The second beamformer 110 may be configured to generate a second voice signal 112. The second voice signal 112 may be based on the first frequency domain microphone signal 106 and the second frequency domain microphone signal 108. As with the first beamformer 102, the first frequency domain microphone signal 106 corresponds to audio captured by the first microphone 140, while the second frequency domain microphone signal 108 corresponds to audio captured by the second microphone 142. Accordingly, the microphone array used to form the second voice signal 112 includes the first 140 and second 142 microphones. If the system includes additional microphones, the audio captured from the additional microphones may also be used by the second beamformer 110 to generate the second voice signal 112.

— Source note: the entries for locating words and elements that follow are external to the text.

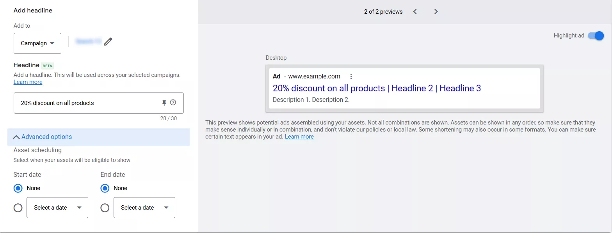Turn off the Highlight ad toggle
Image resolution: width=612 pixels, height=233 pixels.
(596, 36)
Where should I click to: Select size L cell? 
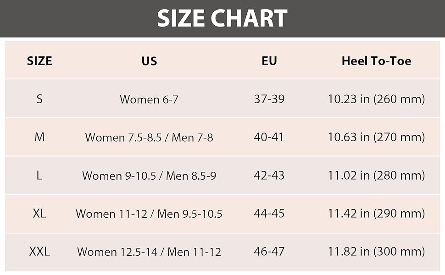click(x=39, y=176)
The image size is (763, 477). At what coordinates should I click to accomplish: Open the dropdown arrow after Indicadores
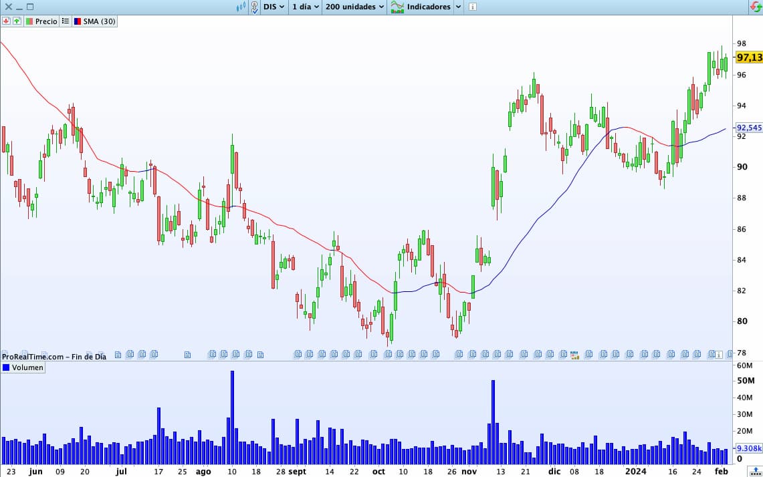[458, 7]
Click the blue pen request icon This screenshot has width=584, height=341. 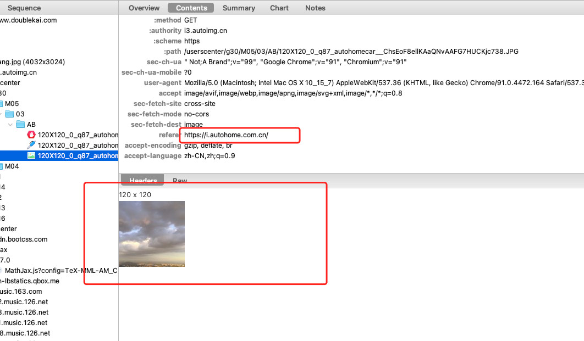tap(31, 146)
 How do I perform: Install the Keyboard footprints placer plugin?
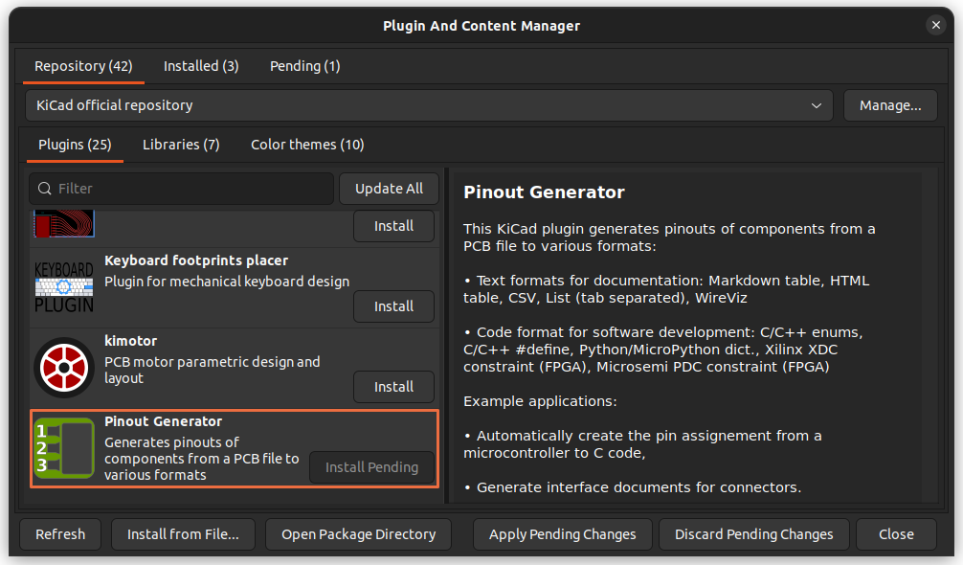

As shown in FIG. 1, the wind noise reduction system 100 may further include a wind detector 114. The wind detector 114 is configured to determine the wind conditions of the environment by comparing the signals generated by two beamformers, such as the DAS beamformer 102 and the MVDR beamformer 110. Other types of beamformers may be used when appropriate.

The wind detector 114 may be configured to generate a wind detection signal 116. The wind detection signal 116 may be a binary signal, indicating whether or not wind is present above a specified detection threshold. In further examples, the wind detection signal 116 may contain information regarding the strength of the wind, such as “high wind” or “low wind”.

The wind detection signal 116 may be generated based on the first voice signal 104 and the second voice signal 112. The first voice signal 104 may be generated by the DAS beamformer. The second voice signal 112 may be generated by the MVDR beamformer. As described above, MVDR beamformers are susceptible to amplifying wind noise as much as 10 to 20 dB at certain frequencies. Accordingly, if the second signal 112 contains significantly higher energy than the first signal 104, wind may be detected. The difference in energy levels between the first voice signal 104 and the second voice signal 112 may be proportional to the wind level. For example, a difference of 5 dB may be indicative of low winds, and a difference of 10 dB may be indicative of high winds.

The wind noise reduction system 100 may further include a third beamformer 118. The third beamformer 118 may be a GEV beamformer. The goal of the third beamformer 118 is to generate a wind array voice signal 120 which incorporates audio captured by an accelerometer 144. Accelerometers provide greater SNR performance than microphones in windy conditions, particularly at frequencies less than 1.0 to 2.0 kHz.

The wind array voice signal 120 may be generated based on the first frequency domain microphone signal 106, the second frequency domain microphone signal 108, and a frequency domain accelerometer signal 122. As with the first 102 and second 110 beamformers, the first frequency domain microphone signal 106 corresponds to audio captured by the first microphone 140, while the second frequency domain microphone signal 108 corresponds to audio captured by the second microphone 142. The frequency domain accelerometer signal 122 corresponds to accelerometer 144.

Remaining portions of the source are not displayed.